Cette nouvelle est écrite dans un langage proche de la poésie, à la manière d’un conte qui pourrait très bien faire partie du récit des Mille et Une Nuits. En prologue se trouve la citation de Mahmoud Darwich (11) «Voici ma langue, collier d’étoiles aux cous de ceux que j’aime» qui est à interpréter dans le contexte du langage comme don qui n’appartient à personne. Selon l’auteur, toute parole ne peut être réellement restituée que par le libre choix du don de cette parole, et non par une réappropriation forcée.
Les sept jeunes filles se réveillent au milieu d’une nuit d’été pour consulter les étoiles. C’est la voix de Warda qui s’élève aussitôt, voix de poétesse et voix porteuse de la solidarité, en interpelant sa soeur cadette, Selma:
Veux-tu, dis, veux-tu que nous allions plus loin que les rêves? Allons, avant l’ultime soupir de la nuit, allons ensemble rejoindre l’aube avant que les regards des hommes n’en dissipent la tendresse. P.62
Une à une, les sœurs se retrouvent à la terrasse de leur maison, face à la mer, et le jeu des présages commence. C’est Leïla, l’aînée et la responsable, qui commence le jeu en appelant « les esprits de la nuit » pour dévoiler ce qui est écrit pour la première sœur Aziza, la réservée.
« O vous,
Esprits de la nuit
Dont les souffles raniment les braises
Qui rougeoient au cœur des ténèbres,
Saurez-vous d’un signe
Eclairer la voie
Et dévoiler ce qui est écrit pour elle ? » p.63
En lisant le signe d’un avion qui passe dans le ciel, Leila s’exclame: « Tu vas partir, oui, c’est ça, j’en suis sûre, un jour tu traverseras les océans, tu t’en iras dans un oiseau d’acier ».P.64
Pourtant, Warda, l’intelligente, ajoute:
Voici ce que dit le présage: celui qui viendra vers toi t’emmènera loin, très loin de nous.
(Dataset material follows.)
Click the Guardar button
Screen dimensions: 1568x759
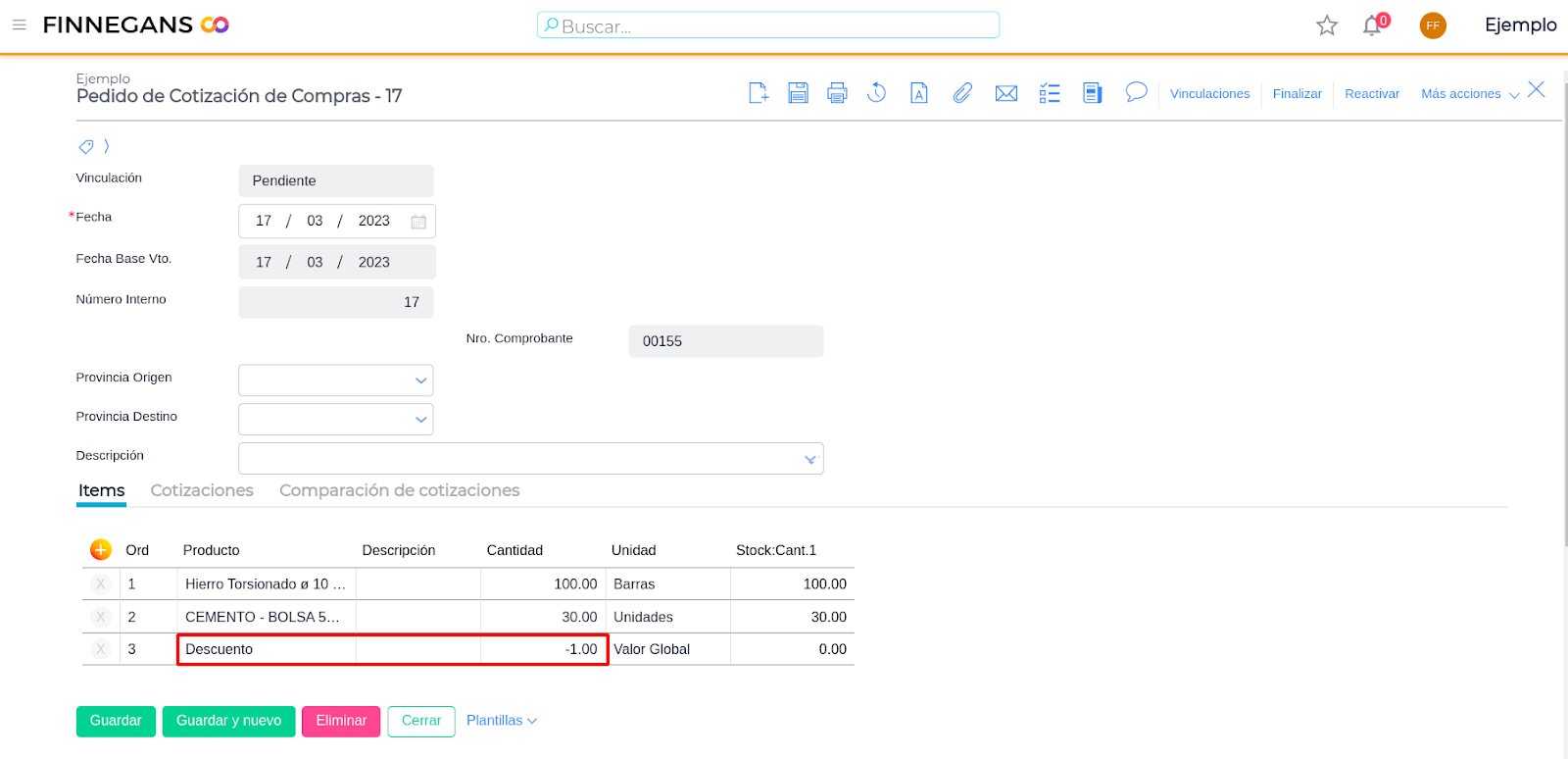(x=116, y=721)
Tu vivras dans des pays où les hivers sont blancs et longs, très longs. Tu oublieras les étés et la lumière jaillie d’entre les jasmins. P.64
Après ce présage d’un « exil au goût d’amertume » qui met la petite Aziza en larmes, c’est Selma, la cadette, la soumise, la secrète, qui s’écrie tout de suite pour la consoler:
N’écoute pas ce qu’elle dit! …comme tout poète elle a l’étrange et fascinante manie de se laisser emporter trop facilement par la magie des mots, de les laisser s’écouler d’elle sans jamais chercher à les retenir… P.64
C’est à Amina, la rebelle, d’affronter, à présent, le destin. Aussitôt que Leïla consulte les étoiles, une tempête s’élève; Amina l’affronte courageusement en se mettant à danser jusqu’à ce que la tempête se calme et ne laisse plus place «qu’au feu qui brûle en elle». Ensuite, vient le tour de Selma, qui, en voyant une étoile filante, fait le vœu de partir en disant: « je veux … je veux moi aussi m’en aller, aller à la découverte d’autres mondes où je pourrais enfin laisser libre cours aux envies innombrables qui m’emplissent en vain de leur tumulte» P.66
Mais elle se reprend tout de suite pour dire: «Non, non, être aimée de tous. Simplement. C’est là mon vœu» P.67
Après Naima, la délicate, c’est à Warda d’affronter son destin, mais elle ne veut pas participer au jeu. Sa voix prend les résonnances de la voix de l’auteur, lorsqu’elle affirme devant ses sœurs:
Je passe mon tour. Moi qui n’attend personne et que personne attend, je sais où trouver les clés… il est d’autres signes, essentiels à ma vie, des signes qui m’ont ouvert, et continueront longtemps je l’espère, de m’ouvrir tous les chemins. C’est grâce à eux seuls que je suis vivante, que j’avance la tête haute et que je peux oublier ou combler les défaillances de la nature. Sais-tu que quand je lis, quand j’écris, quand je laisse venir à moi les mots, tout ce qui m’entoure disparaît? P.68.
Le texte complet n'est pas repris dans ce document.